Could you restate word for word every line from the one containing "743x531 pixels." to the end of the data below, pictures excluded?

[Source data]

------------

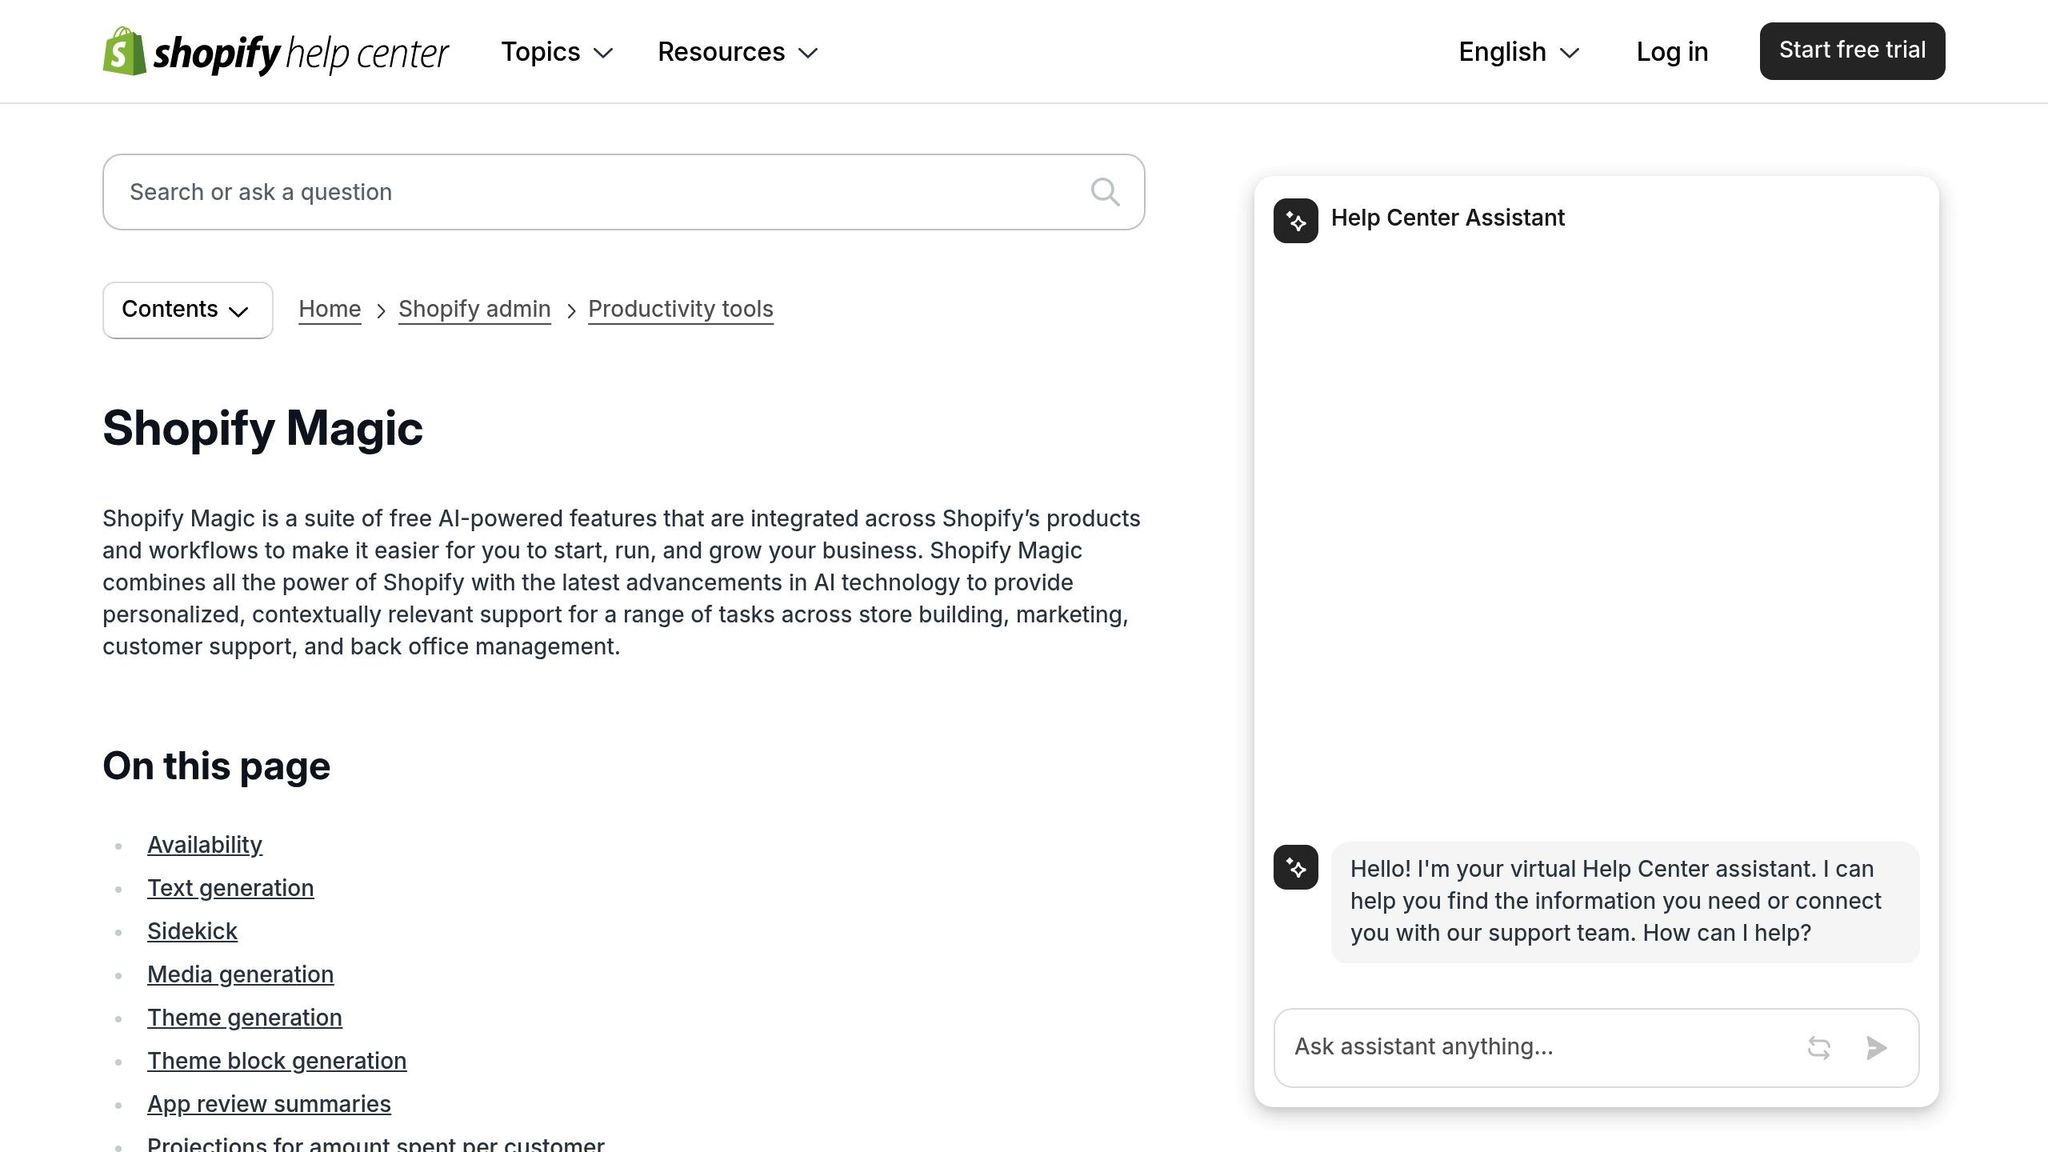The height and width of the screenshot is (1152, 2048).
Task: Jump to the Media generation section
Action: (x=240, y=974)
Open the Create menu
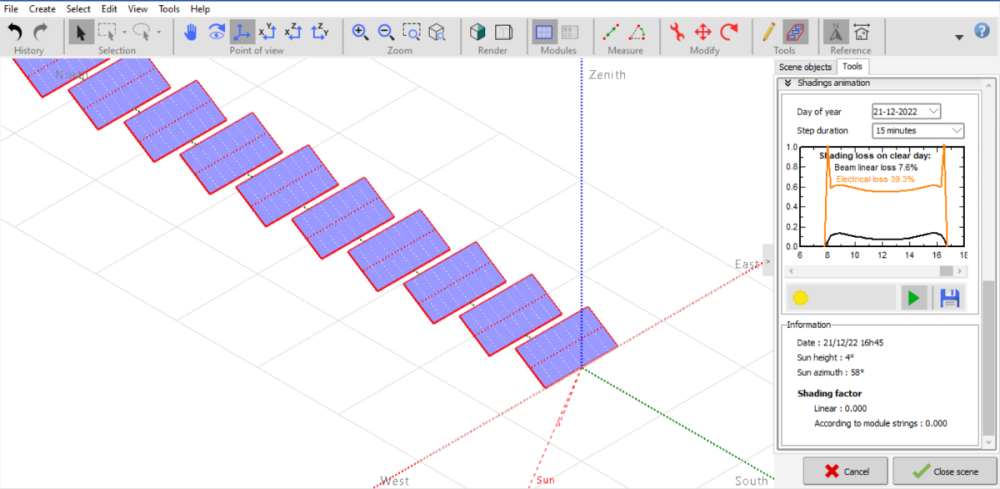 point(42,8)
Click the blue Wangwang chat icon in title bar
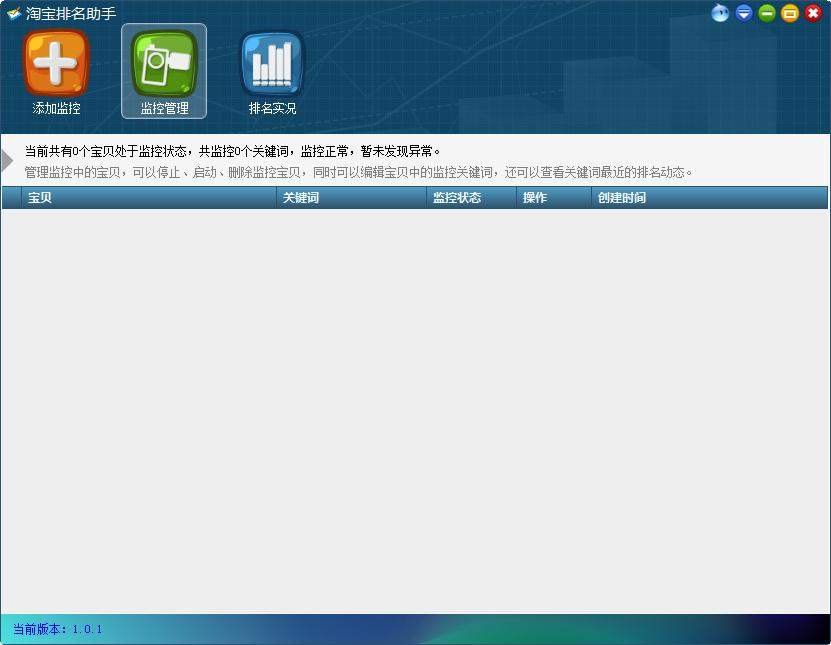This screenshot has width=831, height=645. [720, 14]
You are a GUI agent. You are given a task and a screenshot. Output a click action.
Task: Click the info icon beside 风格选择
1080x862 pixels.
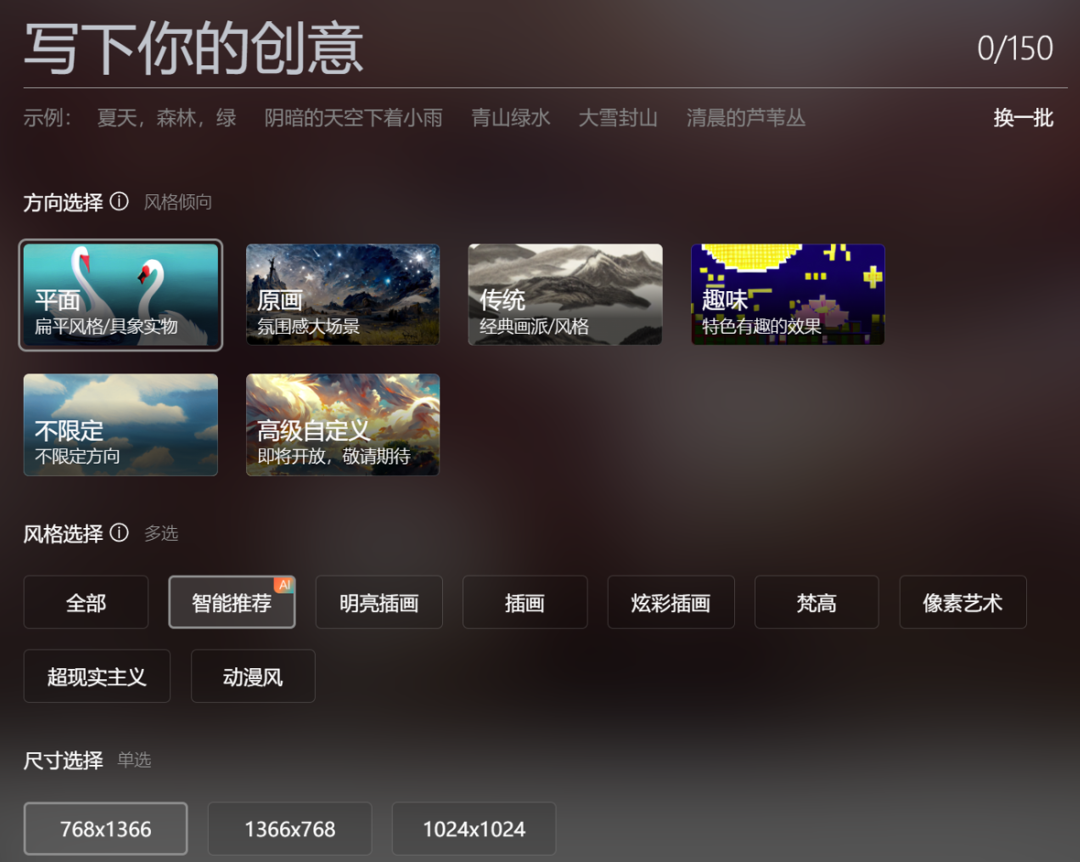coord(119,534)
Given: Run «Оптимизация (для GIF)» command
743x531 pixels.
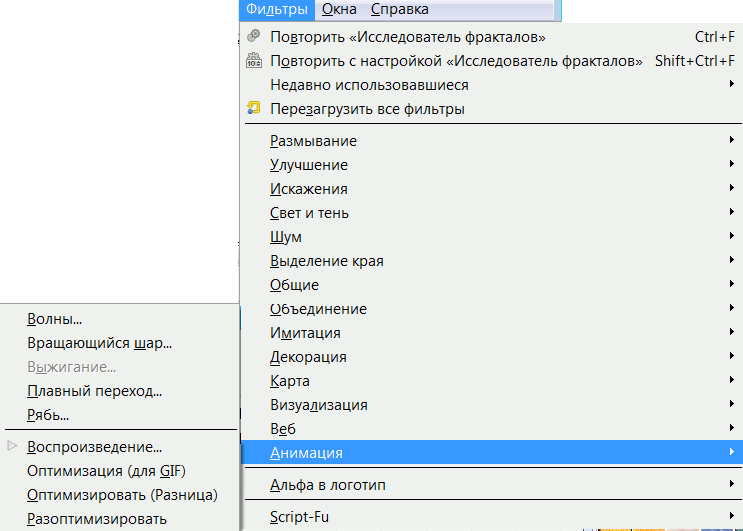Looking at the screenshot, I should 107,471.
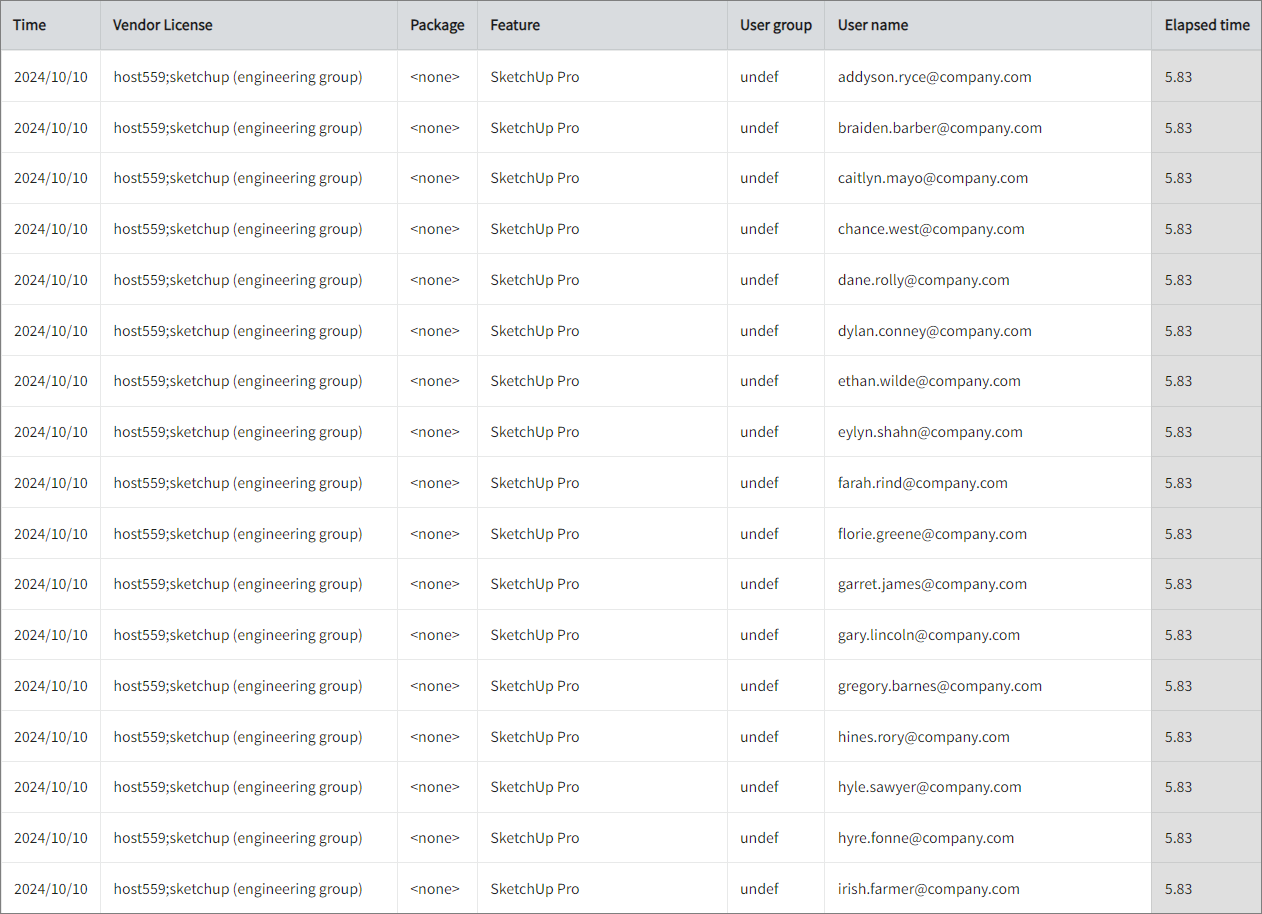The height and width of the screenshot is (914, 1262).
Task: Click hines.rory@company.com user link
Action: pos(924,736)
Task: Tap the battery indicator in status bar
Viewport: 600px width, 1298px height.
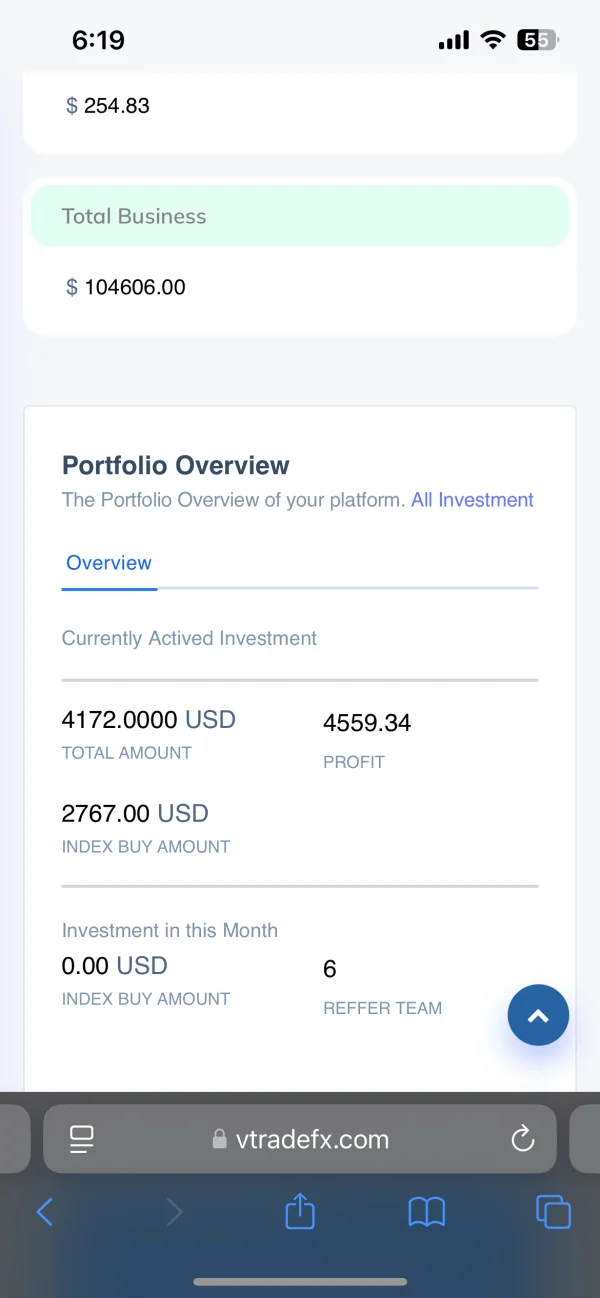Action: [537, 40]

------------

» **Expected output**:
743x531 pixels.
Looking at the screenshot, I should 107,471.
The height and width of the screenshot is (914, 1262).
Task: Click hines.rory@company.com user link
Action: pos(924,736)
Task: Tap the battery indicator in status bar
Viewport: 600px width, 1298px height.
Action: [537, 40]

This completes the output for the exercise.